### Material supplied
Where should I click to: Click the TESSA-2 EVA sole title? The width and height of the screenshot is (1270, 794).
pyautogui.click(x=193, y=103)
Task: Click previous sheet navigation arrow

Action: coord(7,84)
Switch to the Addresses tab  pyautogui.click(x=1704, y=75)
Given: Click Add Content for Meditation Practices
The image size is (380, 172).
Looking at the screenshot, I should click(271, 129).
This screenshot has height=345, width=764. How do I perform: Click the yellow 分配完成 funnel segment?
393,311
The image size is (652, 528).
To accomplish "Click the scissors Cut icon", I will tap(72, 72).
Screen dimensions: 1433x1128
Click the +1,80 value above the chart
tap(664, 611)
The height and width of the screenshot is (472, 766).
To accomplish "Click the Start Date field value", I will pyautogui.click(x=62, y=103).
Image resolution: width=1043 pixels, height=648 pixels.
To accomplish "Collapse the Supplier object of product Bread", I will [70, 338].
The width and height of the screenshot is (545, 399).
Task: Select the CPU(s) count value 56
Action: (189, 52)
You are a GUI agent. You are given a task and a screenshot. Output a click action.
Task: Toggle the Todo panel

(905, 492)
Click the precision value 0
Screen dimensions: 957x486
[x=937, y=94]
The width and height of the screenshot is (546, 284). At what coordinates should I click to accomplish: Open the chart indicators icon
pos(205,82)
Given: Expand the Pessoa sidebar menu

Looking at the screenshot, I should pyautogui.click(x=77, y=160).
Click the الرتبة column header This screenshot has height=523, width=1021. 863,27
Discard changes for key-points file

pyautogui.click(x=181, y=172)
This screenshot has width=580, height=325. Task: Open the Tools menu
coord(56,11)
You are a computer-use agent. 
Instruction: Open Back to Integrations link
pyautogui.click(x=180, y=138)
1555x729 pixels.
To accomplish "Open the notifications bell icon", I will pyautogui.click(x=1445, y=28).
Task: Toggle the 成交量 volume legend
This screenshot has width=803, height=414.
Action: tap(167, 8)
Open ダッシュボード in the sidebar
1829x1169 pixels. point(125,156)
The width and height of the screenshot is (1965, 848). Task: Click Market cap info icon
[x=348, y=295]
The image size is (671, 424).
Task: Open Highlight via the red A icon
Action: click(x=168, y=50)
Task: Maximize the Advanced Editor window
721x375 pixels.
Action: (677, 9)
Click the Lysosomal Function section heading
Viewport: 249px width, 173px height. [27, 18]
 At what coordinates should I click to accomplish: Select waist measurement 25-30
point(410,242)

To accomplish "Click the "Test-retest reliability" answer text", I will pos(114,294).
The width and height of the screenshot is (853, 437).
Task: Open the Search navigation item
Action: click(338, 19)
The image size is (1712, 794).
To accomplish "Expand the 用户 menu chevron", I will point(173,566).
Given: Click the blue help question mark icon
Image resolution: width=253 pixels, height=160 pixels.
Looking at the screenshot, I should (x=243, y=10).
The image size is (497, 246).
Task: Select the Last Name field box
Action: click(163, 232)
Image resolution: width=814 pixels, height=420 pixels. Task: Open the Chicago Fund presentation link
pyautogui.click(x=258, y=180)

### Aim of the task
The entries shown above should be duplicated exactly.

### Problem solution
Where should I click to: Click the TESSA-2 EVA sole title? The width and height of the screenshot is (1270, 794).
pyautogui.click(x=193, y=103)
Task: Click previous sheet navigation arrow

Action: coord(7,84)
Switch to the Addresses tab  pyautogui.click(x=1704, y=75)
Given: Click Add Content for Meditation Practices
The image size is (380, 172).
Looking at the screenshot, I should click(271, 129).
This screenshot has height=345, width=764. How do I perform: Click the yellow 分配完成 funnel segment?
393,311
The image size is (652, 528).
To accomplish "Click the scissors Cut icon", I will tap(72, 72).
Screen dimensions: 1433x1128
Click the +1,80 value above the chart
tap(664, 611)
The height and width of the screenshot is (472, 766).
To accomplish "Click the Start Date field value", I will pyautogui.click(x=62, y=103).
Image resolution: width=1043 pixels, height=648 pixels.
To accomplish "Collapse the Supplier object of product Bread", I will [70, 338].
The width and height of the screenshot is (545, 399).
Task: Select the CPU(s) count value 56
Action: (189, 52)
You are a GUI agent. You are given a task and a screenshot. Output a click action.
Task: Toggle the Todo panel

(905, 492)
Click the precision value 0
Screen dimensions: 957x486
[x=937, y=94]
The width and height of the screenshot is (546, 284). At what coordinates should I click to accomplish: Open the chart indicators icon
pos(205,82)
Given: Expand the Pessoa sidebar menu

Looking at the screenshot, I should pyautogui.click(x=77, y=160).
Click the الرتبة column header This screenshot has height=523, width=1021. 863,27
Discard changes for key-points file

pyautogui.click(x=181, y=172)
This screenshot has width=580, height=325. Task: Open the Tools menu
coord(56,11)
You are a computer-use agent. 
Instruction: Open Back to Integrations link
pyautogui.click(x=180, y=138)
1555x729 pixels.
To accomplish "Open the notifications bell icon", I will pyautogui.click(x=1445, y=28).
Task: Toggle the 成交量 volume legend
This screenshot has width=803, height=414.
Action: tap(167, 8)
Open ダッシュボード in the sidebar
1829x1169 pixels. point(125,156)
The width and height of the screenshot is (1965, 848). Task: Click Market cap info icon
[x=348, y=295]
The image size is (671, 424).
Task: Open Highlight via the red A icon
Action: click(x=168, y=50)
Task: Maximize the Advanced Editor window
721x375 pixels.
Action: (677, 9)
Click the Lysosomal Function section heading
Viewport: 249px width, 173px height. [27, 18]
 At what coordinates should I click to accomplish: Select waist measurement 25-30
point(410,242)

To accomplish "Click the "Test-retest reliability" answer text", I will pos(114,294).
The width and height of the screenshot is (853, 437).
Task: Open the Search navigation item
Action: click(338, 19)
The image size is (1712, 794).
To accomplish "Expand the 用户 menu chevron", I will point(173,566).
Given: Click the blue help question mark icon
Image resolution: width=253 pixels, height=160 pixels.
Looking at the screenshot, I should (x=243, y=10).
The image size is (497, 246).
Task: Select the Last Name field box
Action: click(163, 232)
Image resolution: width=814 pixels, height=420 pixels. Task: Open the Chicago Fund presentation link
pyautogui.click(x=258, y=180)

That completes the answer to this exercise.